American dancer and dance educator

Dorothy Lyndall (May 4, 1891 – May 11, 1979) was an American dancer and dance educator.

== Early life ==
Dorothy Stewart Lyndall was born in Los Angeles in 1891, the daughter of Charles Penny Lyndall and Deborah Stewart Lyndall. She attended the University of California, Los Angeles.

== Career ==
Lyndall was a dancer in Los Angeles, performing and touring in the 1910s as a leading member of the Norma Gould Dancers. Her frequent partner in dancing and teaching was dancer and model Bertha Wardell. She also had her own long-running school of dance in Los Angeles. Among her students in the 1930s were choreographer Myra Kinch and Yuriko Kikuchi, who later danced on Broadway and with Martha Graham. Another noted former student, Janet Collins, recalled Lyndall fondly: "Dorothy Lyndall was the greatest dance enthusiast and lover of the dance I have ever known. She loved the dance and loved dancers. She was literally a Socrates of the dance — she gathered dancers under her wings like a mother hen with her chicks." Adrienne Dore danced in 1931 programs directed by Lyndall.

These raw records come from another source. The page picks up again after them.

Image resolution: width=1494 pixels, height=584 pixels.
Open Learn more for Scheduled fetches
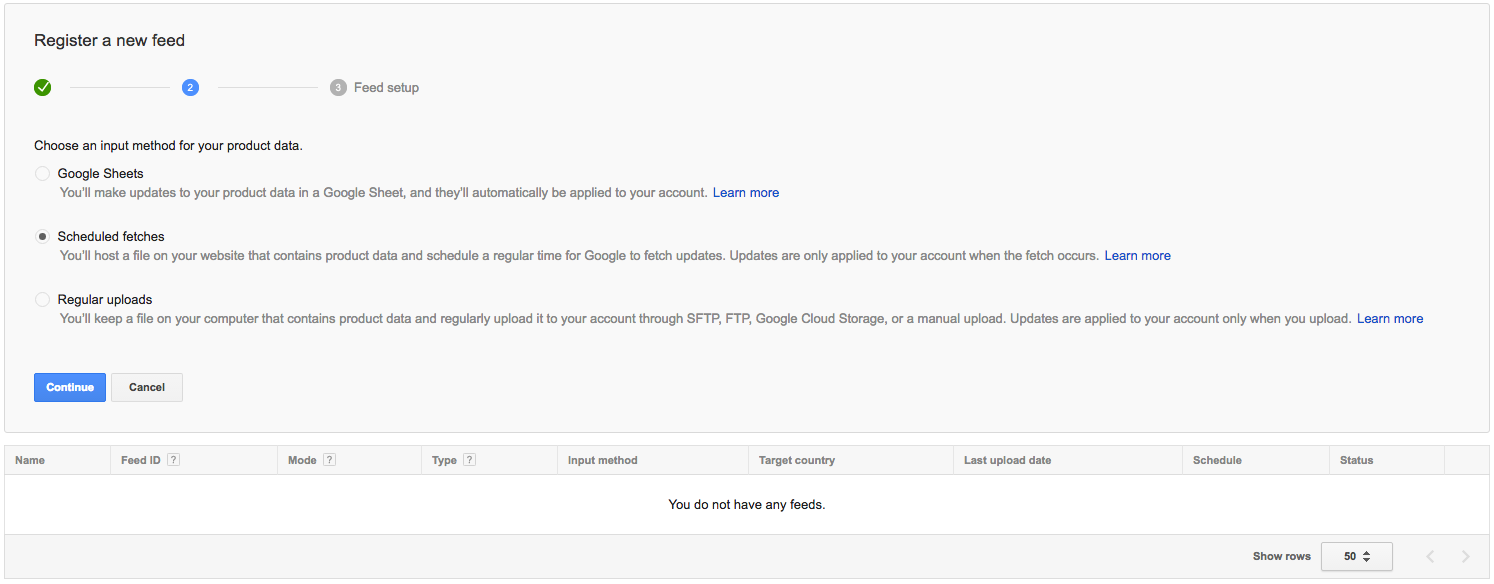tap(1137, 255)
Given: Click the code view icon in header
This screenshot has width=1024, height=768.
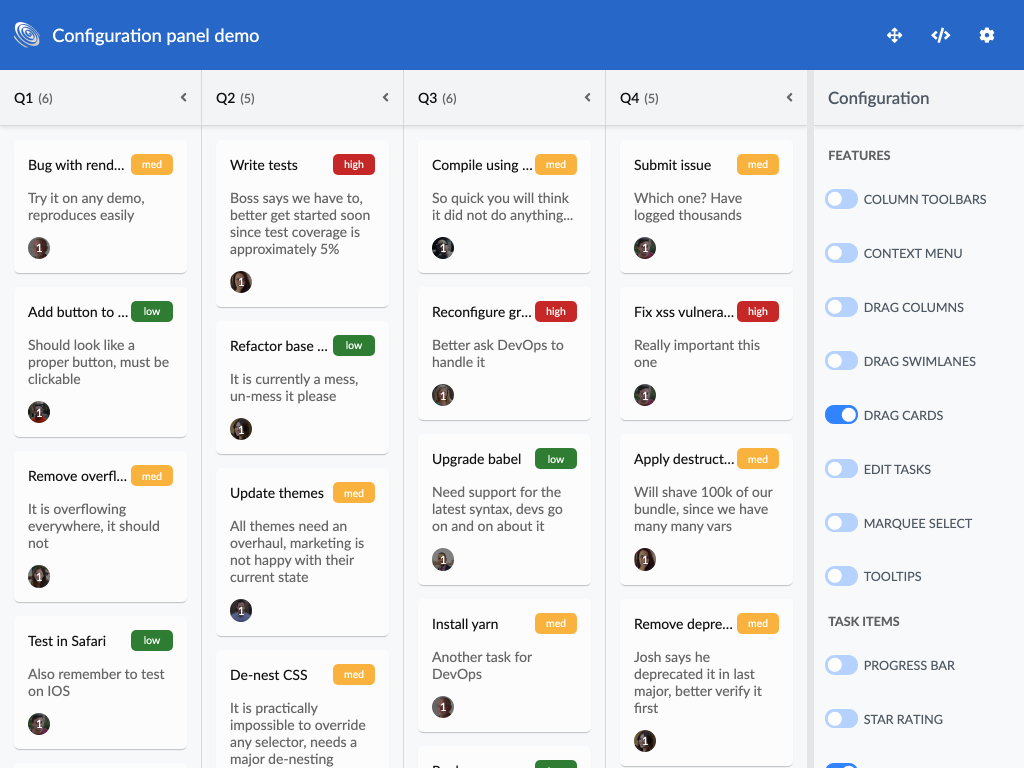Looking at the screenshot, I should click(940, 35).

In 1935, Lyndall and Myra Kinch taught a special course in eurhythmics at the University of Arizona's dance program, which was under the direction of Lyndall's student Genevieve Brown Wright. Lyndall was still teaching and touring in 1948, when she went to Hawaii to study children's dance programs, and was described as being frequently in Tucson, Arizona. In 1951 she visited Genevieve Wright in Arizona.

Lyndall was a member of the Dancers' League. She also wrote poetry, some of which was published in The Lyric West.

== Personal life ==
Dorothy Lyndall and Margaret Rees traveled together in the American Southwest, Hawaii, and Mexico. Their collection of photographs and postcards is in the University of California, Irvine Libraries. Lyndall died in 1979, in Fontana, California, aged 88 years. Her grave is in Mission City Memorial Park in Santa Clara, California.